The gabled brick, tile, and
freestone houses had almost dried off for the season their integument
of lichen, the streams in the meadows were low, and in the sloping
High Street, from the West Gateway to the mediaeval cross, and from
the mediaeval cross to the bridge, that leisurely dusting and sweeping
was in progress which usually ushers in an old-fashioned market-day.
From the western gate aforesaid the highway, as every Wintoncestrian
knows, ascends a long and regular incline of the exact length of a
measured mile, leaving the houses gradually behind.

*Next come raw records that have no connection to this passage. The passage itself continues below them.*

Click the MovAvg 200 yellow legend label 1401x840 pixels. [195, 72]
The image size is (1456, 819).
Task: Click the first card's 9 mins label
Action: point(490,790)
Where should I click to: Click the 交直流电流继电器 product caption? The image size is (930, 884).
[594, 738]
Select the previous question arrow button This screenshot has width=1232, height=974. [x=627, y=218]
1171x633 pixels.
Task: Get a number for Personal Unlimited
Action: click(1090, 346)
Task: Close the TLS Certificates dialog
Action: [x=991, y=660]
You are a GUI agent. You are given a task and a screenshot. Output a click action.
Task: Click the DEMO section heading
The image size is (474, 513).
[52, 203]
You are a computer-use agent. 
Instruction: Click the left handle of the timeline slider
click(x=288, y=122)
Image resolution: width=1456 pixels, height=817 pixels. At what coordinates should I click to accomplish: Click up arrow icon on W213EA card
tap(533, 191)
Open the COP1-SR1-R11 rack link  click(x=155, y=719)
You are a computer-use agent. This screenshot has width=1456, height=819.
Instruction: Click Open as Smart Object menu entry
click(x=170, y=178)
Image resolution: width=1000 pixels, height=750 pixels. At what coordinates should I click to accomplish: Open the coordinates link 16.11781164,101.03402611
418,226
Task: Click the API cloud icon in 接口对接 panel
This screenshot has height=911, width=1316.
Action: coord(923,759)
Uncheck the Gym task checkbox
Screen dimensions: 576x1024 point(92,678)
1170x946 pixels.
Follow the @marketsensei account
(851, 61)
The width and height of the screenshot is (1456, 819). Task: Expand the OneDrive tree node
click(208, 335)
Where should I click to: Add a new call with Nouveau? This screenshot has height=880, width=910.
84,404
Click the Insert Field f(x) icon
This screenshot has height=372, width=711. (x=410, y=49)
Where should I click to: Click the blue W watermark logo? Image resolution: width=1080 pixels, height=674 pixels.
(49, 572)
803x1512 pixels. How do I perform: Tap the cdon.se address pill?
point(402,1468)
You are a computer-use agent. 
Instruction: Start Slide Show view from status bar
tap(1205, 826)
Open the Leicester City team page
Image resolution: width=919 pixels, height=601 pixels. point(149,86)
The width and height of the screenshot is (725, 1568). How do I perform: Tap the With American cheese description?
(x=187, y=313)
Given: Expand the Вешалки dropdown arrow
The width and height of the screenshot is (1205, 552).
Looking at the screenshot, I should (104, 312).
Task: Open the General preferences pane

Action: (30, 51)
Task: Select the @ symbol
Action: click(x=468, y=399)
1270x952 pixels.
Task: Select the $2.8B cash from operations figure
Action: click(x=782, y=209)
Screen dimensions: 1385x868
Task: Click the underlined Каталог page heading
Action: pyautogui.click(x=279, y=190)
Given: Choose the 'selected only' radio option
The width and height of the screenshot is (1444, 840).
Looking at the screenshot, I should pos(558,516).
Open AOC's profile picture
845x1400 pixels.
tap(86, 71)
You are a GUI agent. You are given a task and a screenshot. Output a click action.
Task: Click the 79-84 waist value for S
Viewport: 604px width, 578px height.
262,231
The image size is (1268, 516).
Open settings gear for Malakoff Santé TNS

Up this road
from the precincts of the city two persons were walking rapidly,
as if unconscious of the trying ascent--unconscious through
preoccupation and not through buoyancy. They had emerged upon this
road through a narrow, barred wicket in a high wall a little lower
down. They seemed anxious to get out of the sight of the houses and
of their kind, and this road appeared to offer the quickest means
of doing so. Though they were young, they walked with bowed heads,
which gait of grief the sun's rays smiled on pitilessly.
One of the pair was Angel Clare, the other a tall budding
creature--half girl, half woman--a spiritualized image of Tess,
slighter than she, but with the same beautiful eyes--Clare's
sister-in-law, 'Liza-Lu.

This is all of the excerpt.